— What you are asked to do —
Find the line containing "Given: Open the Atlético-MG team link" in the records below. Copy exactly that line and each one after it, ending at the line containing "This screenshot has height=557, width=388.", and nothing more.

— Data to process —
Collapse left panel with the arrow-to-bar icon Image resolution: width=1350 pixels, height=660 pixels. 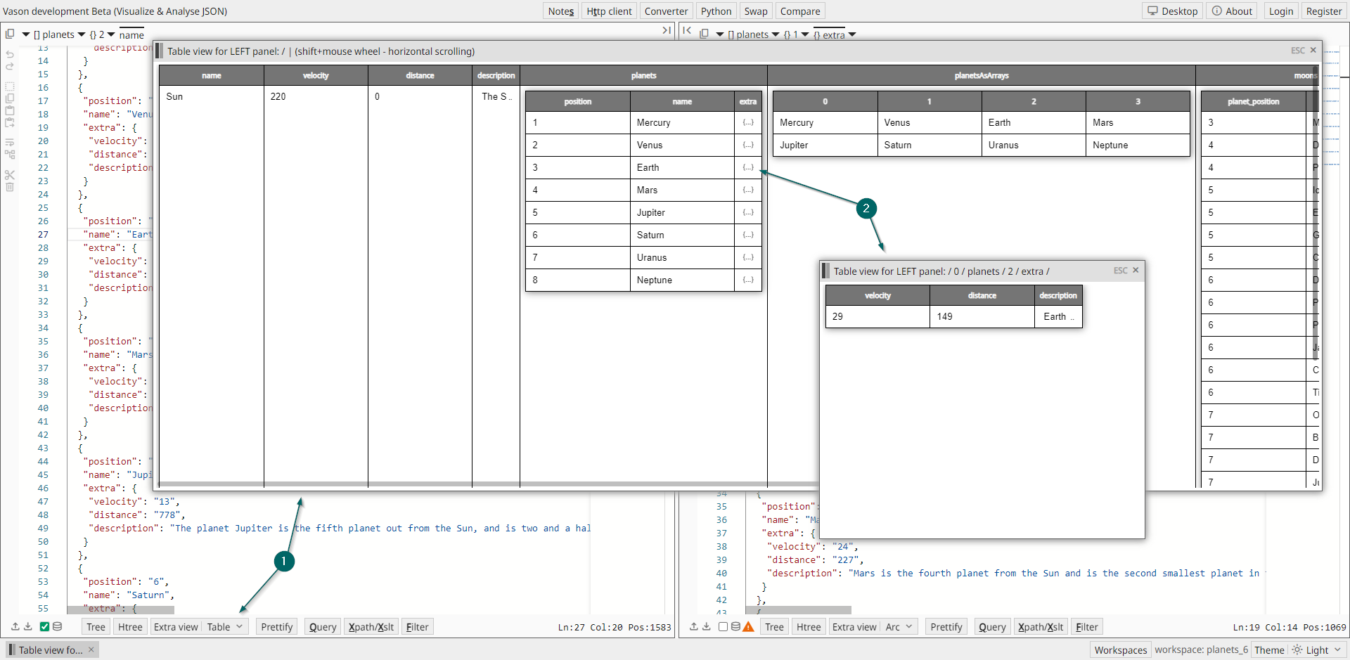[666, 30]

...

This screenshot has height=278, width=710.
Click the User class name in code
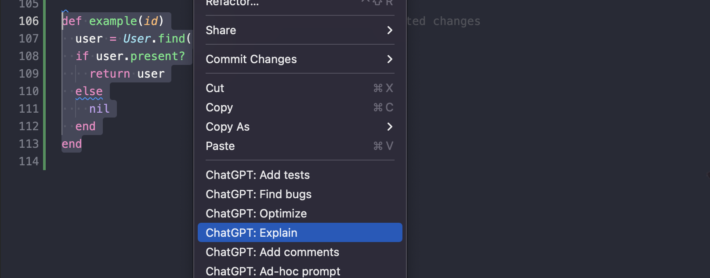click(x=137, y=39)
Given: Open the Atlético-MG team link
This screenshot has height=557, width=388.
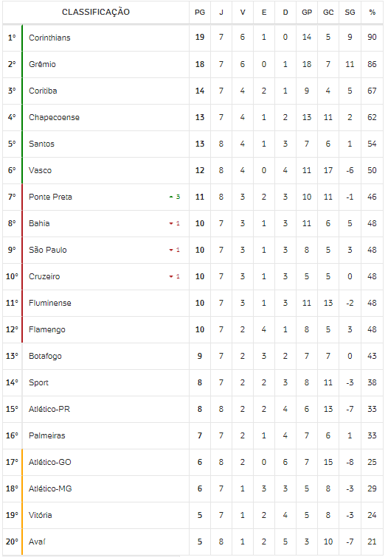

...

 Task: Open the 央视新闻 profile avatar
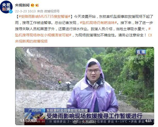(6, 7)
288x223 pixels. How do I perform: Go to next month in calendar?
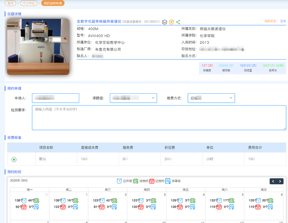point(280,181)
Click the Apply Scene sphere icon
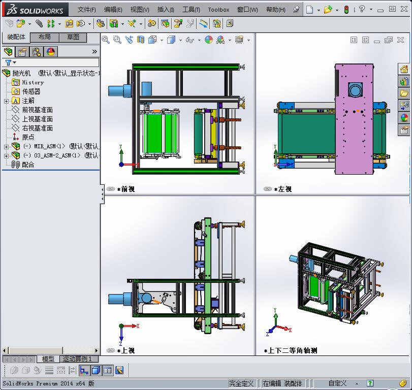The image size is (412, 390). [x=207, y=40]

— Exercise solution —
Given: Open the Atlético-MG team link
This screenshot has height=557, width=388.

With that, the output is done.